ArcelorMittal Kryvyi Rih to shut down Foundry and Mechanical Plant due to high electricity costs, cut 1,700 jobs
PJSC ArcelorMittal Kryvyi Rih (AMKR, Dnipropetrovsk region) has announced the forced cessation of production at its subsidiary Foundry and Mechanical Plant LLC (LMZ).
According to a press release issued Friday, the decision to halt LMZ’s production activities, the facility is an auxiliary unit supporting AMKR’s core production, will take effect three months from the date of the announcement.
AMKR said the decision is driven by current economic and market conditions in which the company operates in Ukraine amid the full-scale war. The key reason for this step is the high cost of electricity in Ukraine. Ongoing attacks on energy infrastructure have led to electricity shortages and the need to import electricity at even higher prices, resulting in a significant increase in production costs and a decline in output. Due to electricity shortages in January 2026 compared with November 2025, pig iron production fell by 30%, steel production by 40%, and rolled products output by up to 60%.
"Compared with 2024, when we appealed to the government of Ukraine to urgently develop measures to curb electricity price growth and support mining and metallurgical producers, the electricity price has risen from $120 per MWh (in Q2 2024, supply excluding VAT) to $230 in February 2026, reaching up to $370 per MWh during peak hours," the press release states.
An additional negative factor was the decision of the European Commission to introduce CBAM (the Carbon Border Adjustment Mechanism) as of January 1, 2026, without any exemptions or transition period for Ukrainian producers. This led to the loss of the European market for a significant portion of Ukrainian metallurgical producers and critically affected their production volumes and the utilization of certain units and capacities.
"It is worth noting that AMKR made significant efforts to reorient sales to the EU market after the start of the full-scale war. In fact, this market was built from scratch under extremely difficult conditions. However, the implementation of CBAM without taking into account the realities of the war in Ukraine undermined these efforts. The loss of the European market worsened the situation with securing sufficient domestic orders to ensure LMZ’s operation in the near future," the press release explains.
The company said that the closure of LMZ will result in 1,700 job cuts, and together with the shutdown of the blooming mill and related production processes, total job reductions will exceed 2,400. At the same time, LMZ employees will receive job offers within AMKR with the opportunity for retraining at the employer’s expense. All employment benefits at AMKR will be preserved for those who accept the offers – stable wages, a social benefits package, and all other advantages. All other procedures and guarantees provided for under current Ukrainian legislation will also be applied, the press release concludes.

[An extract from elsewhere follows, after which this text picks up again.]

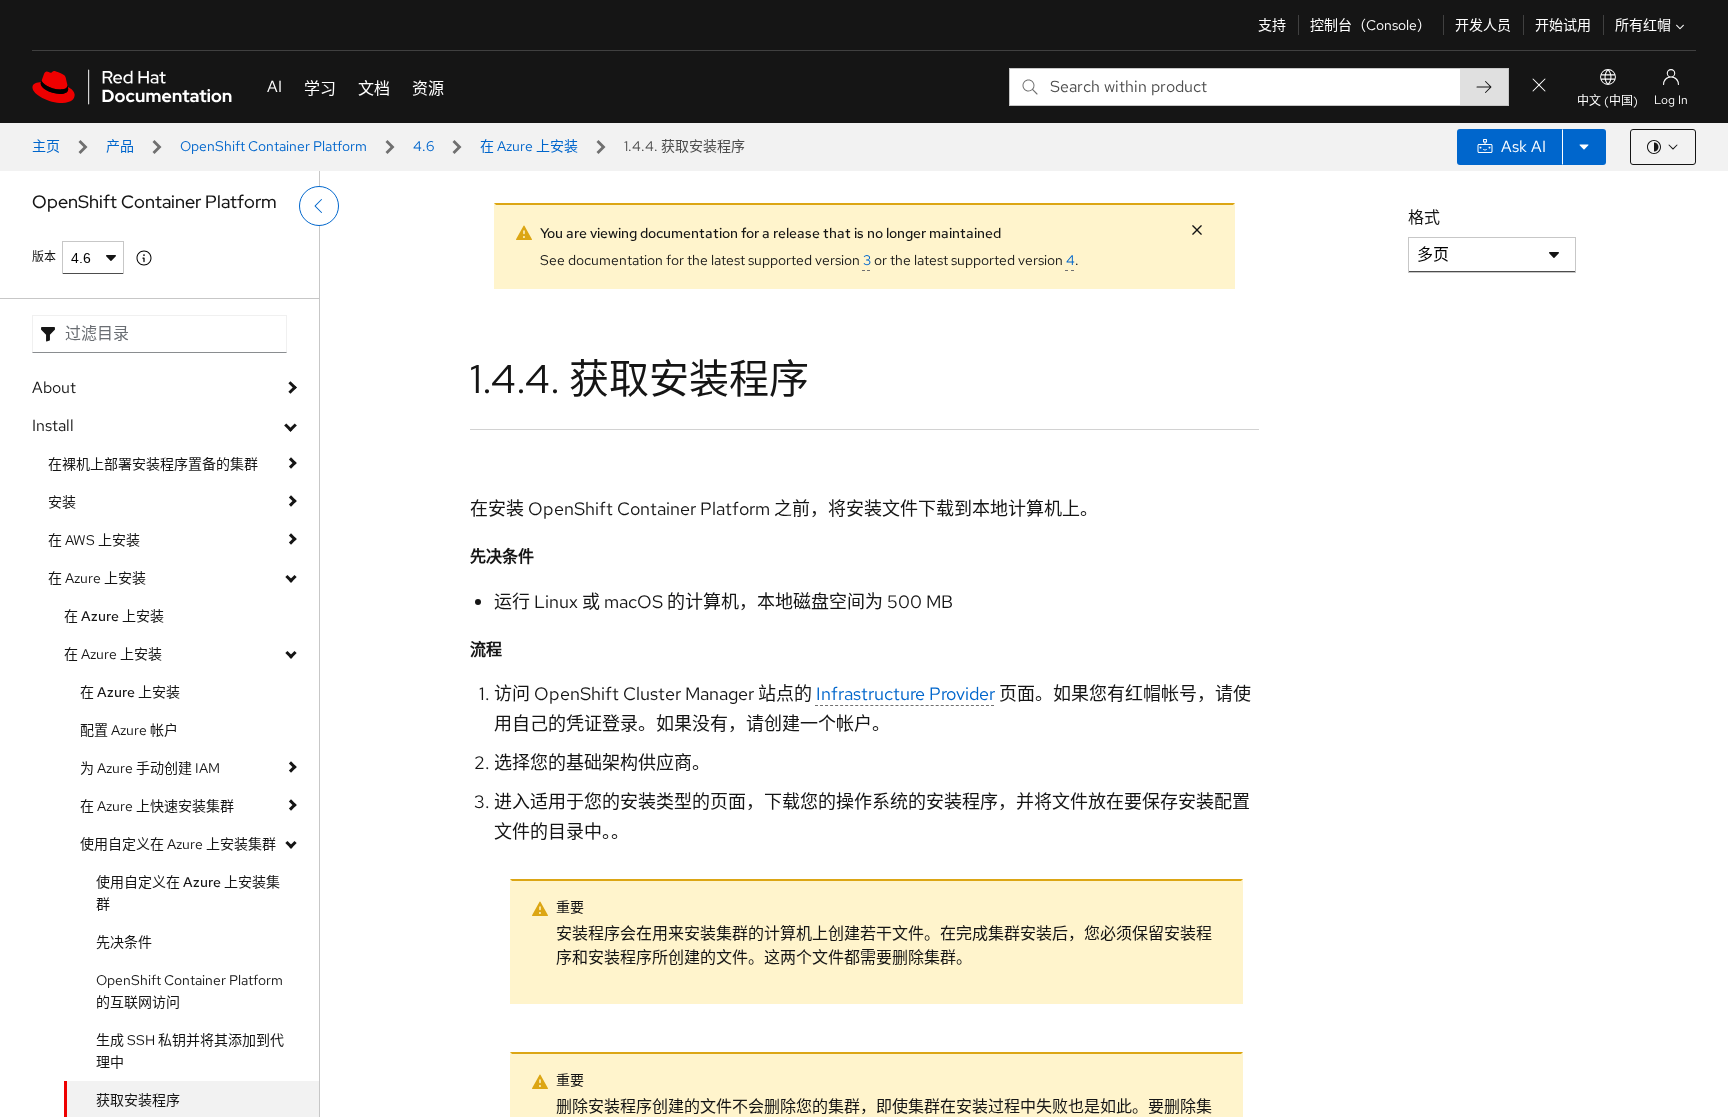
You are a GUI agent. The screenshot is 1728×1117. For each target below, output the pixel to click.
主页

Foundry and Mechanical Plant LLC (LMZ) is one of the largest machine-building enterprises in Ukraine. The facility is a powerful machine-building and repair-mechanical complex that includes a number of engineering chains and such production sectors as foundry, forging and pressing, heat treatment, welding and surfacing, machining, metalworking and assembly, production of rubber and technical goods, mechanical repairs, and others.
ArcelorMittal Kryvyi Rih is the largest producer of rolled steel in Ukraine. It specializes in long products, in particular rebar and wire rod. The enterprise has a full production cycle, with capacities designed for annual output of more than 6 million tonnes of steel, more than 5 million tonnes of rolled products, and more than 5.5 million tonnes of pig iron.